Please give back the listing below word for word and drop any images.
#####
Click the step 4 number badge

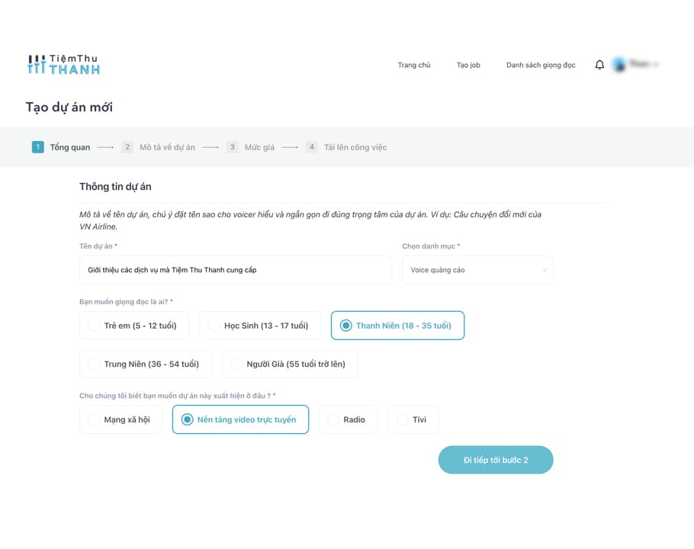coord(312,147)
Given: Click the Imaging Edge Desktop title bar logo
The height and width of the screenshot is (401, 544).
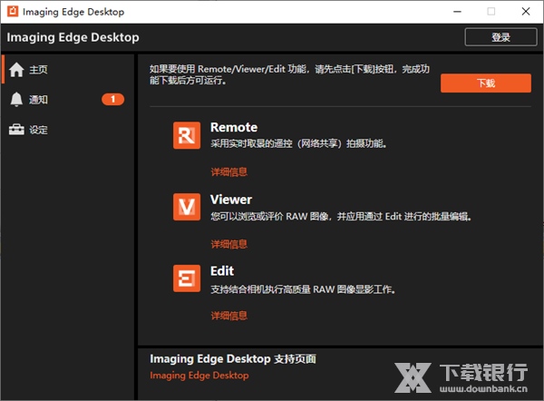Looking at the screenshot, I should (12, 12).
#####
#### Result of this task
Click the step 4 number badge

coord(312,147)
Given: Click the Imaging Edge Desktop title bar logo
The height and width of the screenshot is (401, 544).
Looking at the screenshot, I should (12, 12).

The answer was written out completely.